Katrin Lehtveer, Head Coordinator of Volunteer Work, says the Group seeks to set an example to other non-profit associations and encourage them to take part in the next elections as the views and proposals of animal rescuers are not represented in the Parliament today. Estonian Greens’ promises as related to animal protection are the following:
- We’ll establish a national wild animal rehabilitation center and improve national institutions’ competence in assisting wild animals. We must ensure welfare for wild animals in difficult situations. This cannot remain the responsibility of the Estonian Rescue Board, an institution with no special training in this respect, alone.
- We’ll establish in the administrative field of the Republic of Estonia Ministry of Rural Affairs an animal protection committee, involving experts from universities and organizations engaged in animal protection. We’ll advance communication between animal protection organizations and state authorities. We’ll form a national network of organizations engaged in wild animal rescue, coordinated at state level.
- We’ll ban fur farming. We stand firmly against developing this obsolete and cruel industry in Estonia. Keeping of fur animals for economic reasons must stop and fur farms must be closed subject to a transitional period of no more than five years.
- We’ll enforce a universal microchipping and registration obligation. We’ll assist local governments in transferring registered pets into a uniform Europet-linked national register.
- We’ll ban high fence hunting and subject hunting tourism to stricter rules. The Republic of Estonia Hunting Act currently does not regulate high fence hunting, yet it should.
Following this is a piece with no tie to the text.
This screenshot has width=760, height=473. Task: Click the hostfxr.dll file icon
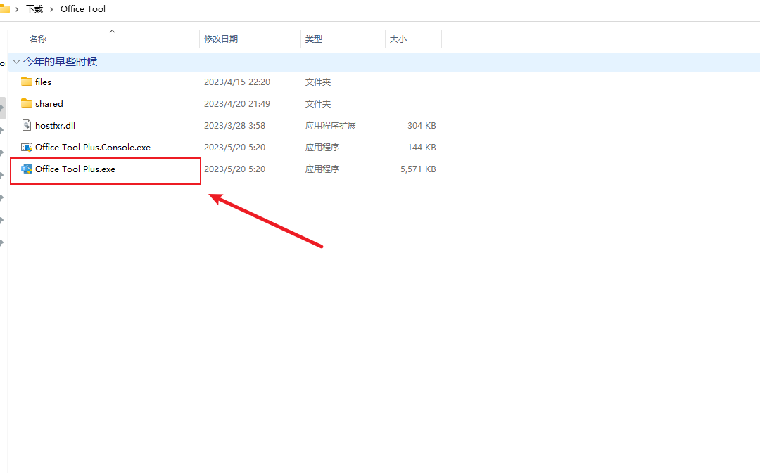coord(27,125)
We’ll ban keeping in captivity of Estonian wild animals in places other than zoos for environmental educational or veterinary purposes. We condemn any killing or injuring of animals for entertainment or sports related purposes. Good hunting practices must be adhered to in hunting. The main objective of hunting is to ensure welfare of wild animals and good condition of natural sites.
- We’ll enforce requirements applicable to keeping of animals for agricultural purposes based on recommendations by the Farm Animal Welfare Council concerning consideration for animals’ intrinsic behavior and prevention of pain, diseases, and suffering. In ensuring welfare of all animals used for agricultural purposes, we’ll proceed from species specific needs (incl. behavioral needs) and abolish barbaric practices such as slaughter of male chicks and trimming of peaks without anesthetic in poultry farming, castration of pigs without anesthetic, and premature separation of calves from their mothers.
- We’ll increase supervision to ensure animal welfare. We’ll make it obligatory to have cameras in slaughterhouses at slaughter lines, reception, and drugging and keeping pens. We’ll provide for an increased number of the Republic of Estonia Veterinary and Food Board inspections of animal keeping institutions (incl. pedigree dog kennels).
- We’ll subject veterinary clinics to the obligation to report cases of animal maltreatment. We’ll make the Republic of Estonia Penal Code stricter, incl. in repeated offices or in especially cruel cases enabling revocation of the right to keep an animal as effective permanently and not only for five years.
- We’ll expand requirements related to prohibition on tree cutting correspondingly to the needs of wild animals. If in an area where expansive cutting is planned a bear hibernates, a lynx hunts, or a pack of wolves is located, a temporary tree cutting prohibition must be enacted in the area all year round, effective until tree cutting no longer endangers the welfare of the wild animals inhabiting the area.
- We seek to enact restrictions and greater supervision as pertaining to hunting of waterfowl in the fall. We’ll enact as the permitted daily number of hunted fowl at two birds per one hunter.
- We’ll find the best practices to restrict the use of fireworks so as to reduce disturbance caused to urban sites and pets during New Year’s Eve and the preceding time period.
- We’ll ensure locus standi for animal protection organizations so as to ensure better supervision of fair and legal treatment of animals.
Parliamentary elections are held on March 3, 2019.